Today as the kiddo and I wandered the aisles of Toys R Us looking for, among other things, a gift for a woman who I'm not sure I could pick out of a line up who is due with her first child (a girl) and happens to be in my MOPS small group and thus must be gifted I found myself humming quietly under my breath. This is not, in and of itself, unusual - having a child has been a wonderful prop to offset the talking/singing/humming/whatevering to myself that used to go on while I was out and about. (I don't know if it's just because I live in my own little world or because I'm so self-conscious that I have to distract myself - maybe a combination of the two. Regardless, I have this running commentary where ever I go. At least now I can direct it to the kiddo. He's pretty verbal for his age I'm told.) But then it hit me...I was humming Christmas music.
It seems a tad early for them to be piping the Christmas music into the store but after a careful listen, it turns out that that is exactly what was going on. And thus the gift I finally settled on is a cute little Christmas-y outfit for the baby girl. I guess maybe subliminals aren't always bad.
This has, however, prompted more thought on the whole sticky wicket of Santa Claus. We are a bit divided (Tim and I) about how to handle said entity. I'm all for the straight, honest approach. This is how I was raised and I really like my mom's rationale for why they did it this way. Essentially, we always knew that Santa was not real - even though we got gifts "from Santa" as well as from members of the family. We even left cookies and milk out for him, knowing full well that daddy would eat them. I don't feel that my childhood was ever compromised in this way and mom later explained that she could never get behind all the lies that adults have to tell to try and "keep Santa real". I'm down with not lying to my children. Tim, on the other hand, is a little more pro-Santa, seeing it as a relatively harmless fiction...and I can also get behind the idea of not being the parent of the child who ruins it for everyone else (though I'm pretty sure that my sister and I were never the ones who did so for other kids since mom and dad were pretty open about how other people pretended he was real, etc. So that's fairly avoidable.)

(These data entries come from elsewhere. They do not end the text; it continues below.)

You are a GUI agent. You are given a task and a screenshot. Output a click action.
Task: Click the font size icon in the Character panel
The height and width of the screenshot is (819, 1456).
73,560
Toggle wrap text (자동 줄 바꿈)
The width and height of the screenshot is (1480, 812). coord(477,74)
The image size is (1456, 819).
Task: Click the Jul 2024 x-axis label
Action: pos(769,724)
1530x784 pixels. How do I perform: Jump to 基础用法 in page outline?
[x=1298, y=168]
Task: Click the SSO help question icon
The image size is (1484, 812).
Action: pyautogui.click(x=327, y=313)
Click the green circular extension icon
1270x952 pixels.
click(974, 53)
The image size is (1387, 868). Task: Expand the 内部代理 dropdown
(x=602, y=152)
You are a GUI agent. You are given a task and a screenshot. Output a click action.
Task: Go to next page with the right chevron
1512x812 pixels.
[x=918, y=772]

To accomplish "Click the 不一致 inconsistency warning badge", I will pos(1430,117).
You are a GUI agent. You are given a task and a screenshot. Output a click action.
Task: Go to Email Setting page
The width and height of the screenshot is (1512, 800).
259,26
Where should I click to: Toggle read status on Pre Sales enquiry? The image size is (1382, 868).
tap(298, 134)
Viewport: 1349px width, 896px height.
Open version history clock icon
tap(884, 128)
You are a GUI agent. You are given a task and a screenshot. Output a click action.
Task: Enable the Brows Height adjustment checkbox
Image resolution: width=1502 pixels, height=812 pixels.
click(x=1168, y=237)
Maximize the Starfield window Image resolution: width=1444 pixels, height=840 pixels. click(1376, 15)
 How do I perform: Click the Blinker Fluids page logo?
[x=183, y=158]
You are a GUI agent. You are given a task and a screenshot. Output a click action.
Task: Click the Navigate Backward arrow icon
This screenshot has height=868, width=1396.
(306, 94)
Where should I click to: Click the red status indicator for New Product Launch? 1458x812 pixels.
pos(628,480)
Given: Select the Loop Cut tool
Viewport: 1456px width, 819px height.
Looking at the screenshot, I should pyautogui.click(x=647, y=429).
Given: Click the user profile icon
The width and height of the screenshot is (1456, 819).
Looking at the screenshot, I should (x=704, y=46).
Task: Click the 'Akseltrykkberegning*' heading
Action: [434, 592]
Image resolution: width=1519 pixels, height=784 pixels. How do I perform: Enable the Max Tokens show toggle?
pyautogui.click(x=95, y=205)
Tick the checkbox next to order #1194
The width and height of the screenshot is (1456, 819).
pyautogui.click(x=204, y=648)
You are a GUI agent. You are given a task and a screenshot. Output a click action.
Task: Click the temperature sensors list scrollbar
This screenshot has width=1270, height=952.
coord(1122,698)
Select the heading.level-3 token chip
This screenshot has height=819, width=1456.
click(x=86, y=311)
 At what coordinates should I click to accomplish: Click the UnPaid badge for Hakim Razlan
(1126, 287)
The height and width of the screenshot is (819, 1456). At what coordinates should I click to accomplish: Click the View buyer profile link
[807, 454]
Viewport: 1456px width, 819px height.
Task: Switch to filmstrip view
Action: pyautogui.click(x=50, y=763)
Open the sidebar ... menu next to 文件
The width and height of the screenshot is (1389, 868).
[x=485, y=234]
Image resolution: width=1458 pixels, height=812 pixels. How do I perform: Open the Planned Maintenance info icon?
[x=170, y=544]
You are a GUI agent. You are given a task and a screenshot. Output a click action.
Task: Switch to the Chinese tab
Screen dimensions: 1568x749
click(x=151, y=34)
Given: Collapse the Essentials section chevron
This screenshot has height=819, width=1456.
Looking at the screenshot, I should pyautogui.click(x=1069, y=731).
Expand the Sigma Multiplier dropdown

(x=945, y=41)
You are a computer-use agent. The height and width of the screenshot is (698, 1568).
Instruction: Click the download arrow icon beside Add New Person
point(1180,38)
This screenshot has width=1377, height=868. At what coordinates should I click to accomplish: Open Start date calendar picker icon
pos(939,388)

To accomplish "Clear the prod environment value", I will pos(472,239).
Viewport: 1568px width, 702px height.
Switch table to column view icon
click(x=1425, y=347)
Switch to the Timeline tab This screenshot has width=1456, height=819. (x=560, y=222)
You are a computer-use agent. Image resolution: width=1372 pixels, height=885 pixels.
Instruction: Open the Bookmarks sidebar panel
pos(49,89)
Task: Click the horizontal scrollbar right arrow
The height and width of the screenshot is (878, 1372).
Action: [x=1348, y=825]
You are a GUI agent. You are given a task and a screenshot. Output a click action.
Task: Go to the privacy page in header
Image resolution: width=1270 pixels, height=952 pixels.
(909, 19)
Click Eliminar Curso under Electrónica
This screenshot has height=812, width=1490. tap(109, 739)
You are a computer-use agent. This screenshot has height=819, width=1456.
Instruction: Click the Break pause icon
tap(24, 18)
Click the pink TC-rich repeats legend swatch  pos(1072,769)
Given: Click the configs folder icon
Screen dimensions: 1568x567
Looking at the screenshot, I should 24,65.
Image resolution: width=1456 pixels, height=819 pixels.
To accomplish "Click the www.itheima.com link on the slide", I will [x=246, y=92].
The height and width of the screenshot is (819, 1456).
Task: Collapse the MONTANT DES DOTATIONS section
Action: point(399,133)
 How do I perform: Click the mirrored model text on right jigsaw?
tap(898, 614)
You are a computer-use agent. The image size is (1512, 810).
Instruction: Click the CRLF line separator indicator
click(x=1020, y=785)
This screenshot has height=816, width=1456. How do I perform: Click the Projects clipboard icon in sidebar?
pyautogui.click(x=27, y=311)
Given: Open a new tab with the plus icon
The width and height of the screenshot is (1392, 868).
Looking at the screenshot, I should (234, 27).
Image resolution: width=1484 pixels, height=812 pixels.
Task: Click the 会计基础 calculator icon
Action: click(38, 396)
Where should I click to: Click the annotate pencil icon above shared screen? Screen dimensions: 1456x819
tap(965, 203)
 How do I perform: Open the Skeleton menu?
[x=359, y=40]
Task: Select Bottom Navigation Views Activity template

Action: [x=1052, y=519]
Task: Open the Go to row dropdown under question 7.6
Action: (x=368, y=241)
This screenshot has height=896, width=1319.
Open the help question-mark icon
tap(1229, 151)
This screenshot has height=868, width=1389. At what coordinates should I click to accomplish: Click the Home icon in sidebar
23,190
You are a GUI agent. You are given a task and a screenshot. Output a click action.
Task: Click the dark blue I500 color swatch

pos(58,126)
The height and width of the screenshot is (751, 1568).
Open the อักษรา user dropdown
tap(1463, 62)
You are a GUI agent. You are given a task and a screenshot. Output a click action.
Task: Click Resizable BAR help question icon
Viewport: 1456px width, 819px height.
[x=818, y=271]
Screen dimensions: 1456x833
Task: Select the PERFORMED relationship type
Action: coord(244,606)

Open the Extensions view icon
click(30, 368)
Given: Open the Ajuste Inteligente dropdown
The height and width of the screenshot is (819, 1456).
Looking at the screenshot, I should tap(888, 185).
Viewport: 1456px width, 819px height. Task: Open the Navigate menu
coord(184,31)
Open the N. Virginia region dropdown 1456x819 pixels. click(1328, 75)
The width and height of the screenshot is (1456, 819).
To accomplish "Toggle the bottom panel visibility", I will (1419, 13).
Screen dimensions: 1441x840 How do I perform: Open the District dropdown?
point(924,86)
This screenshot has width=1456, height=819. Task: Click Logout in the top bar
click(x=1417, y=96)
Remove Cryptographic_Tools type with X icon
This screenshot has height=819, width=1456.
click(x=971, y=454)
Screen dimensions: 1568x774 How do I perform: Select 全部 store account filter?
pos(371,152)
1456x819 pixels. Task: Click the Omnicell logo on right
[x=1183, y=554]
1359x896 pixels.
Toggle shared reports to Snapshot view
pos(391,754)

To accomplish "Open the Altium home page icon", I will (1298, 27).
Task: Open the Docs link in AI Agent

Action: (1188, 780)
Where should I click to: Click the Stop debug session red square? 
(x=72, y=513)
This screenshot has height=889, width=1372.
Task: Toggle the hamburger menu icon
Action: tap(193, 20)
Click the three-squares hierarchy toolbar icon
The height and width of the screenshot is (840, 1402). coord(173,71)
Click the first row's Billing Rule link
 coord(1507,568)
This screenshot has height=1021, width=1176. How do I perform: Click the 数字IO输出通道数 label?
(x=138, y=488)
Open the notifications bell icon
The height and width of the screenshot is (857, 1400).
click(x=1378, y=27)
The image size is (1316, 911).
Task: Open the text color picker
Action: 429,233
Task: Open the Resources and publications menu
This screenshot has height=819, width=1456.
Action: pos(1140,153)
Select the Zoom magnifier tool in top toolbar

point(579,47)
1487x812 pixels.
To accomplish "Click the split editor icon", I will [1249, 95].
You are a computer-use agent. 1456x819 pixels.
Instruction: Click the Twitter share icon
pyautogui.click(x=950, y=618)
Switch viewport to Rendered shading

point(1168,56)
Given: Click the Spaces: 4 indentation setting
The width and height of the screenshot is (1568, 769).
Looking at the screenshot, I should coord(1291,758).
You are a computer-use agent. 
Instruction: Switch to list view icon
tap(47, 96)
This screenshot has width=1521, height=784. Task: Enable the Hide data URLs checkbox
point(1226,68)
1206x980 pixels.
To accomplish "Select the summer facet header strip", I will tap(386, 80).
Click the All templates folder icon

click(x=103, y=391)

Of all the dilemmas parenting presents this one seems rather trivial, but it still leaves me wondering what to do, because at the end of the day, I don't want Christmas to be about Santa and I'd just as soon leave him as much out of the whole shebang as possible and focus on Christ's birth. But even with that said, it seems like we have to make some kind of "Santa decision" - and probably soon - because he's popping up everywhere and the kiddo is starting to notice.
4 hours ago
ask noel and she tells you its Jesus's birthday....she loves the real reason...ask her about santa and she tells you he brings presents to help celebrate Jesus's birthday....
ReplyDeleteIn the end we get to do both and are all very happy. Very similar to how Cat and i grew up with the Christ as the prime and santa as the side fun......
Neither of us had any issues when we found out santa was not real. We had it explained that he is more of the spirit and happiness people can feel at times at Christmas. Both of us are happy with it and i am sure the girls will be too......Oh....and in this house...no believe in santa....NO PRESENTS!